Solid-state structural characterization of a rigid framework of lacunary heteropolyniobates

In our ongoing investigations of heteropolyniobate chemistry, a phase featuring decorated, A-type trivacant α-Keggin ions linked by their charge-balancing sodium cations has been isolated and structurally characterized. This is the first heteropolyniobate reported that has a true lacunary structure type. Na₁₅[(PO₂)₃PNb ₉O₃₄]·22H₂O (1) [triclinic space group P1 (No. 2); a = 12.242 (2) Å, b = 12.291 (3) Å, c = 22.056 (4) Å; α = 93.12 (3)°, β = 99.78 (3)°, γ = 119.84 (3)°; Z = 4, V = 2799.2 (10) ų] is composed of bilayers of the heteropolyanions alternating with layers of hydrated Na⁺ cations.

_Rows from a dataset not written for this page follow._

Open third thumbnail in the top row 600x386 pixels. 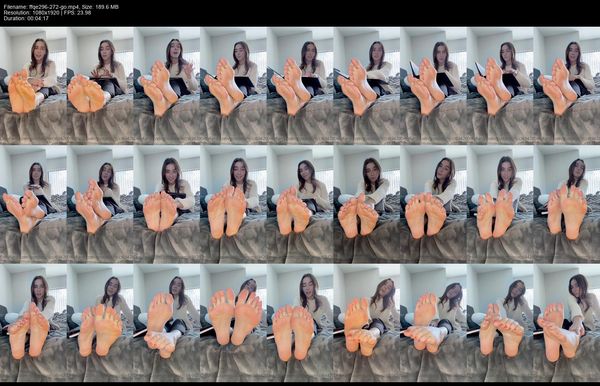(166, 85)
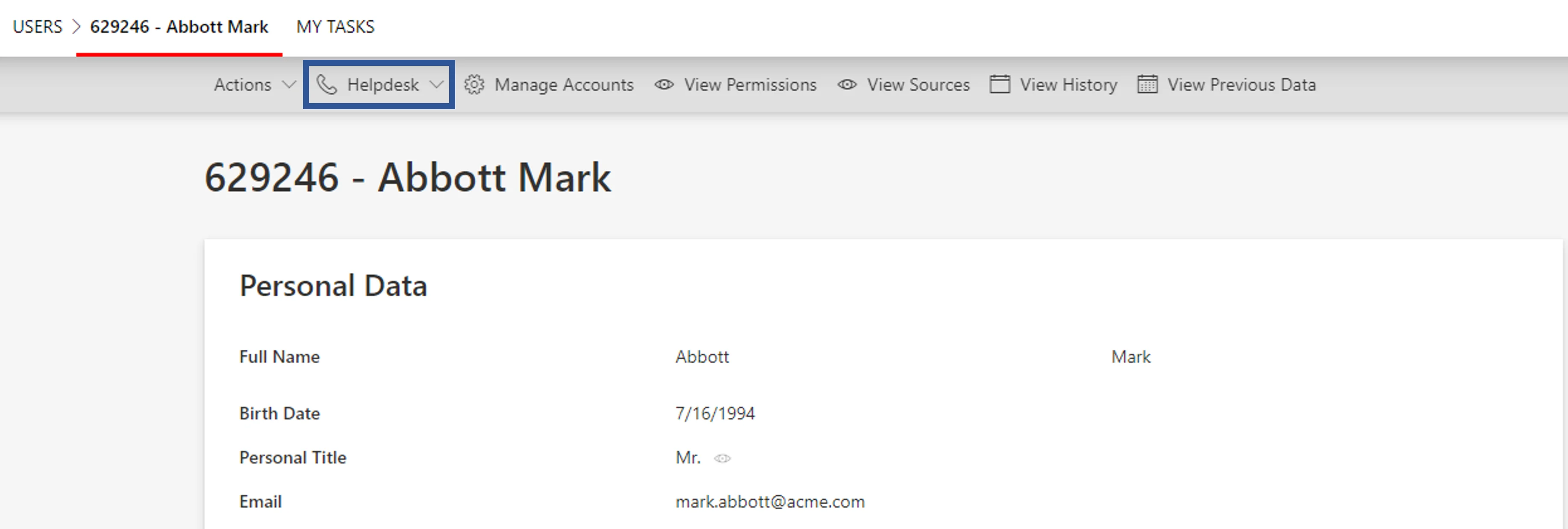Open View History

click(1053, 85)
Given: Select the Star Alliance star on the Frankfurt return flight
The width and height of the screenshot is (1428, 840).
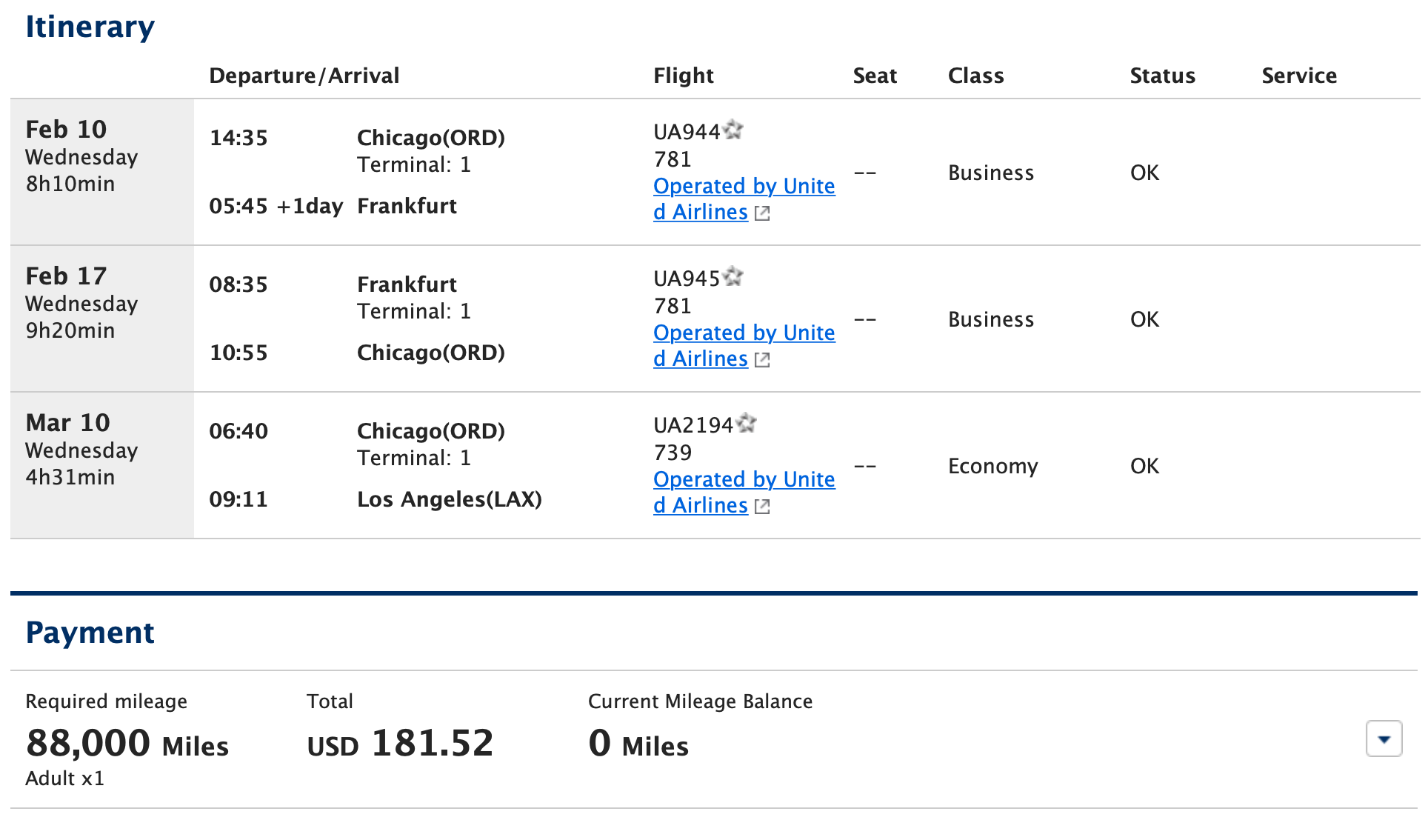Looking at the screenshot, I should (734, 277).
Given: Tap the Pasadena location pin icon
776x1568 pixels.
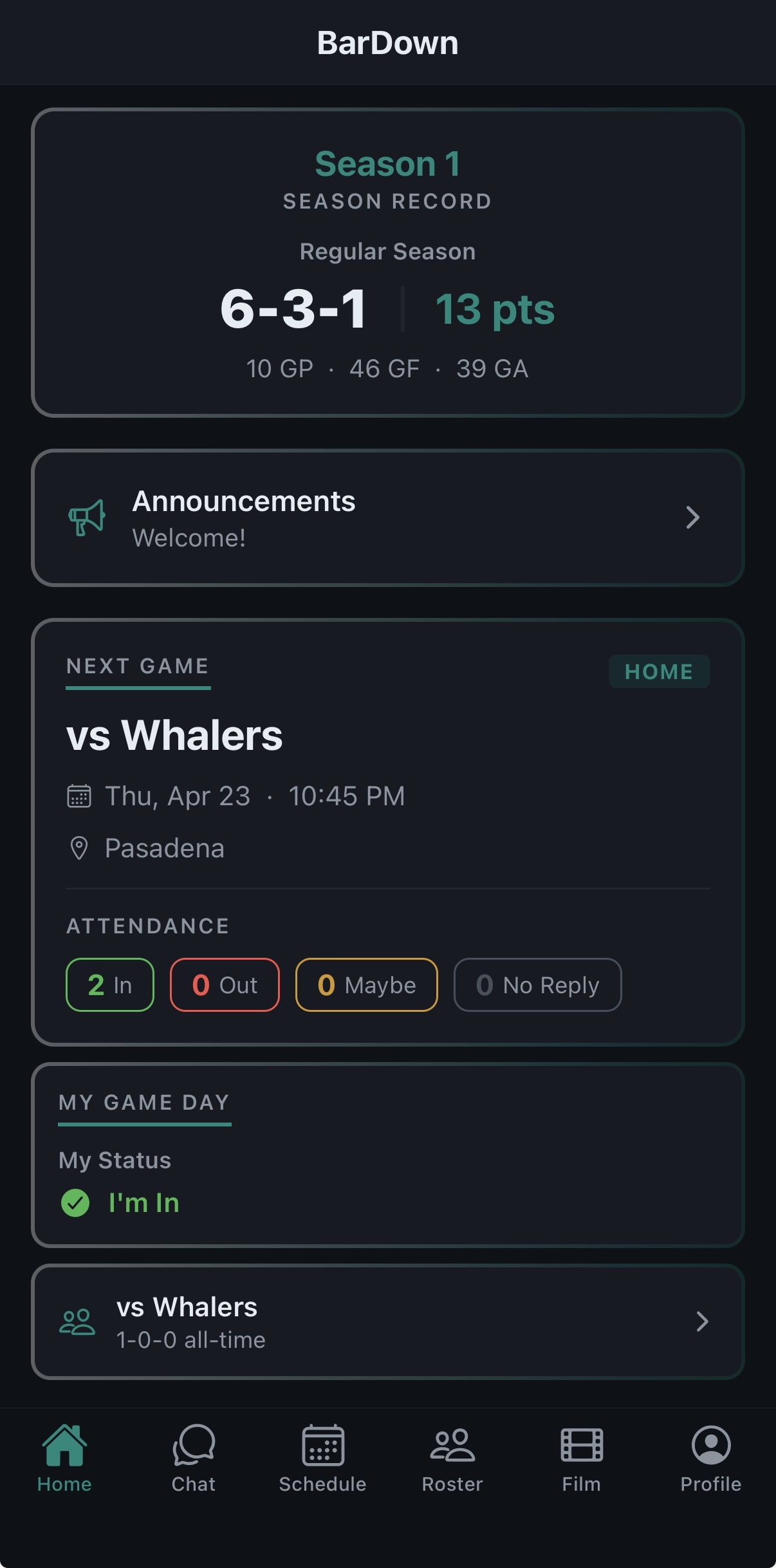Looking at the screenshot, I should [x=79, y=848].
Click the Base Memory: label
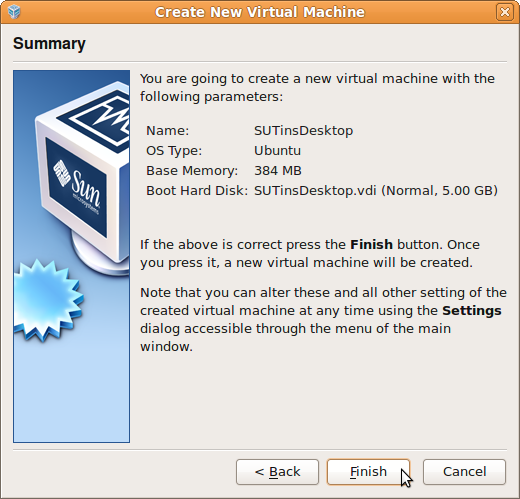This screenshot has height=499, width=520. [192, 171]

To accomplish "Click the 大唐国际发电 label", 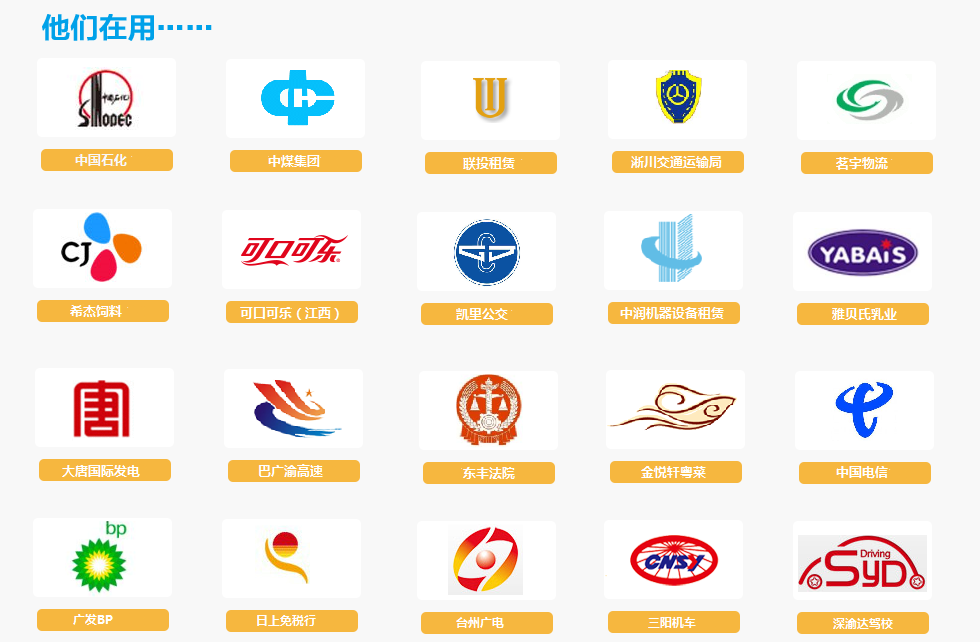I will pos(105,470).
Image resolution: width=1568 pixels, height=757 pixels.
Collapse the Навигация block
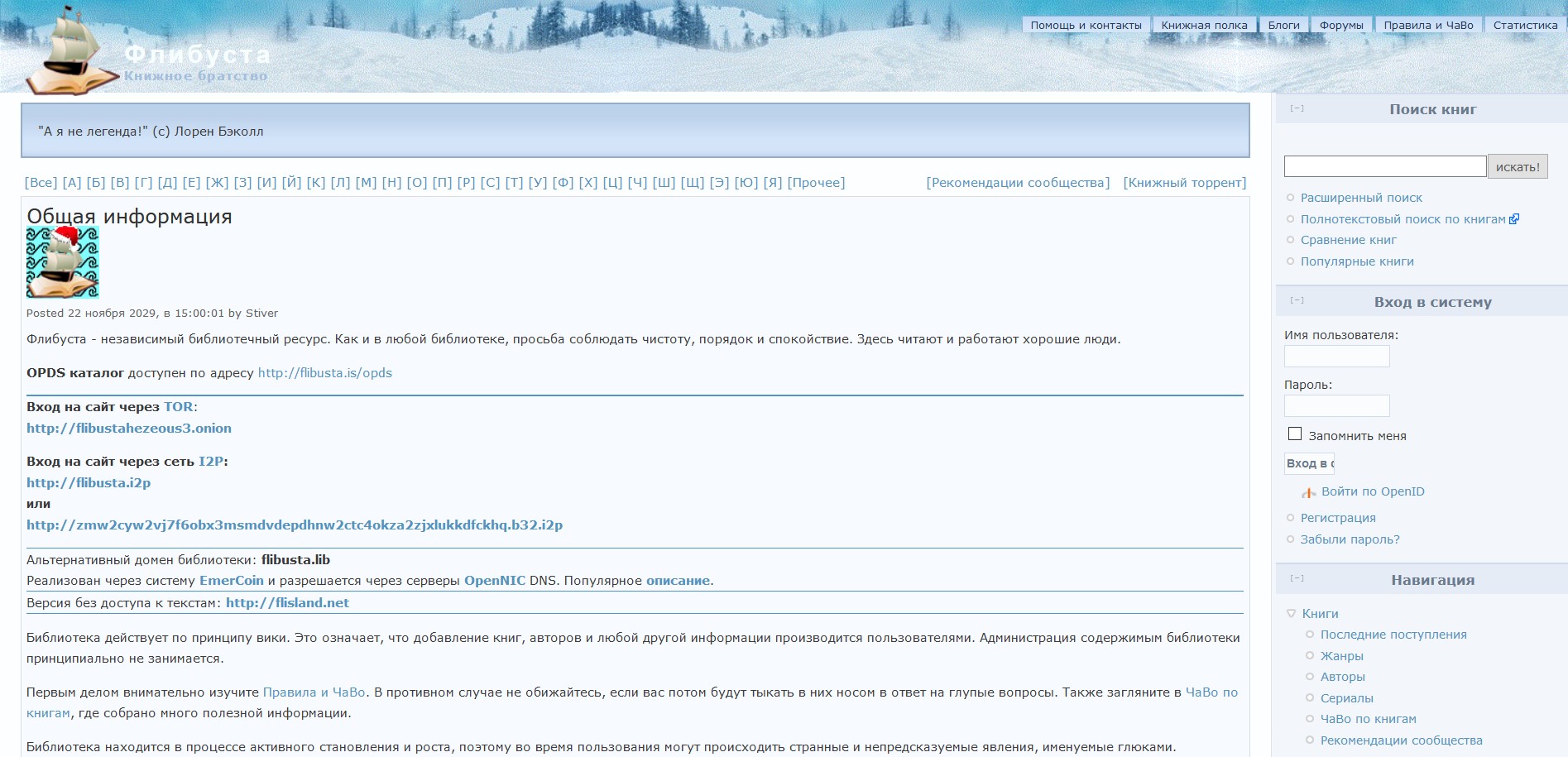(1297, 579)
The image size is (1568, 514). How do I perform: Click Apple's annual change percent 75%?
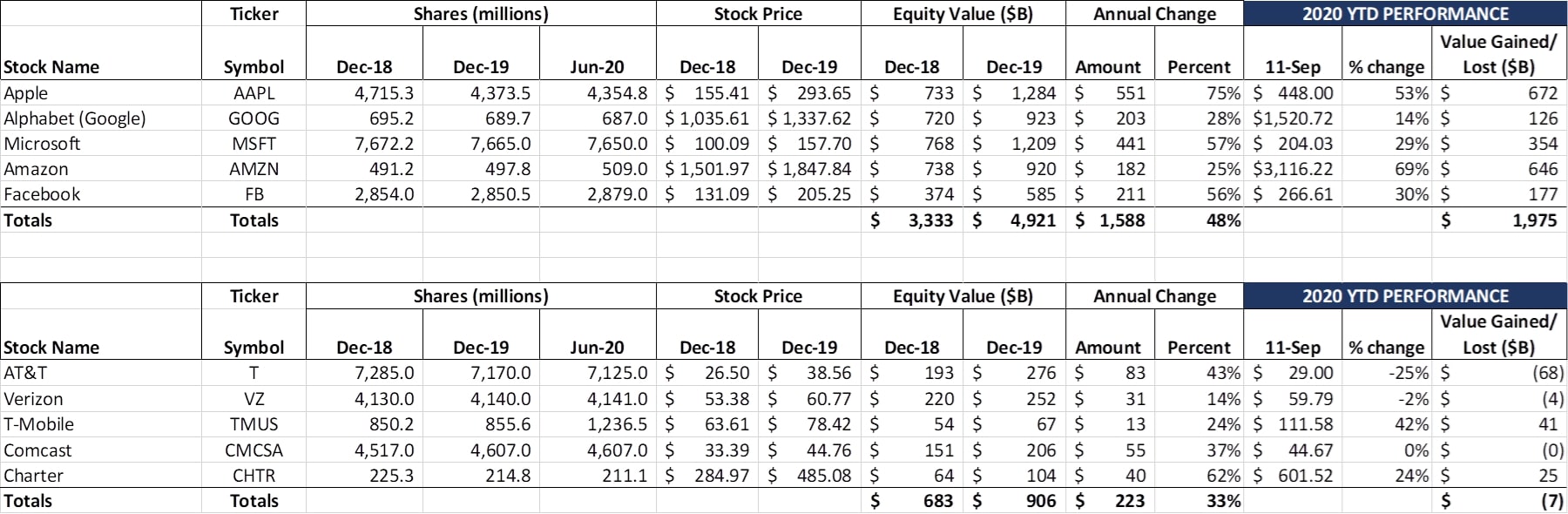[x=1223, y=93]

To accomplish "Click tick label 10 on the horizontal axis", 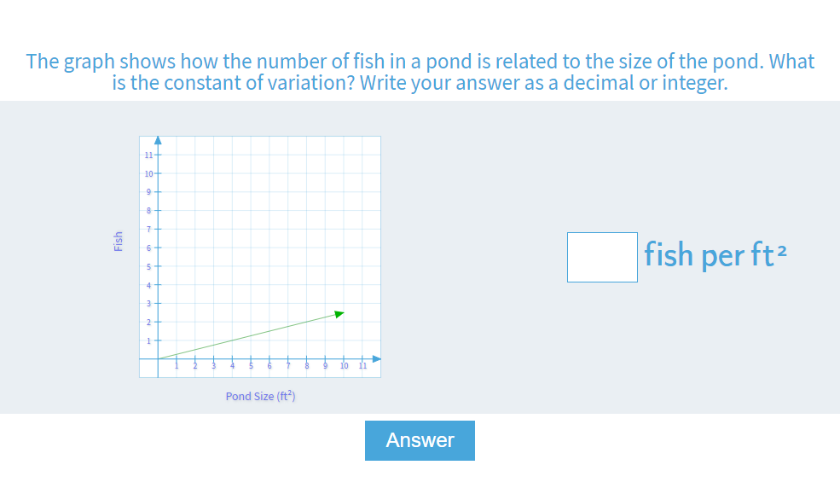I will 345,368.
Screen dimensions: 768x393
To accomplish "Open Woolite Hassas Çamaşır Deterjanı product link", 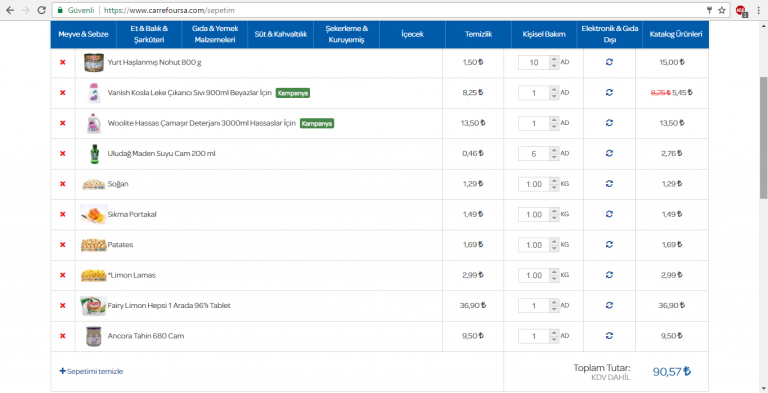I will (202, 123).
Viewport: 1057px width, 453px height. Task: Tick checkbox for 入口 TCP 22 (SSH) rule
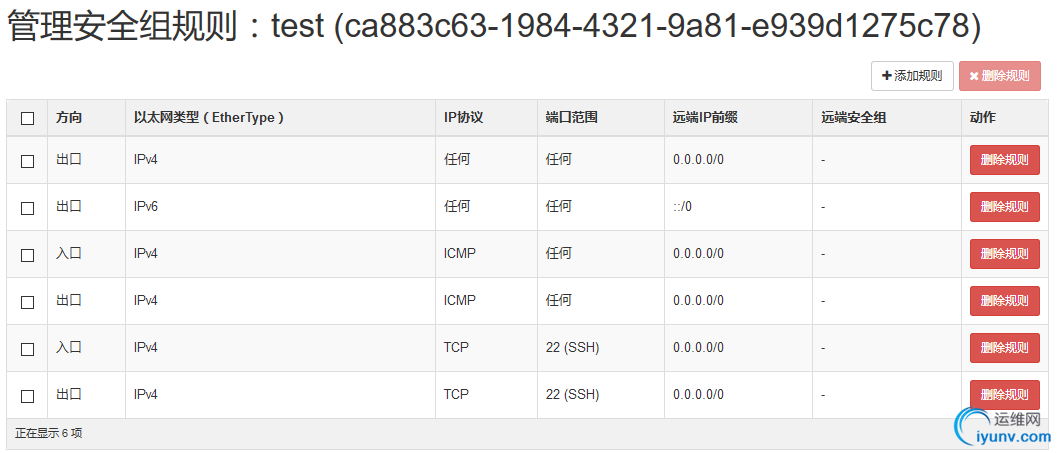(x=28, y=349)
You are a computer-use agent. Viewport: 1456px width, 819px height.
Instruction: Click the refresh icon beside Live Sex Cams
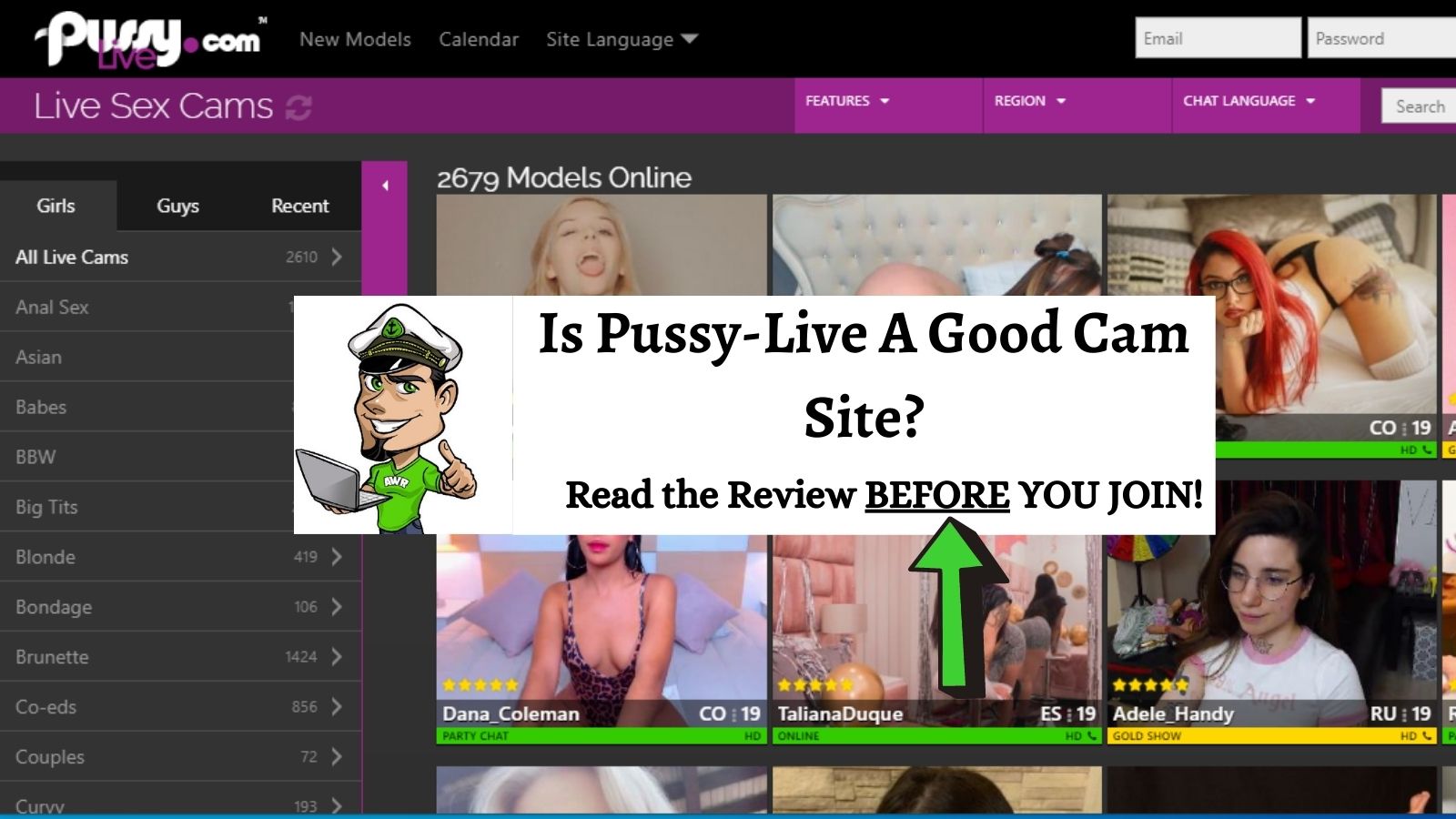298,107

Sodium cations also bridge the clusters within their layers through Na-O_t-Nb, Na-O_b-Nb₂, and Na-O_t-P bonds (t = terminal and b = bridging). This phase is poorly soluble in water, suggesting that it is more characteristic of a framework of linked heteropolyanions rather than a water-soluble heteropolyanion salt. Two-dimensional solid-state ²³Na multiple-quantum magic angle spinning (MAS) NMR of 1 reveals five distinctive chemical and structural environments for sodium, which agrees with the crystallographic data. The ²³Na and ¹H MAS NMR studies further illustrate the rigid and immobile nature of this framework of cations and anions.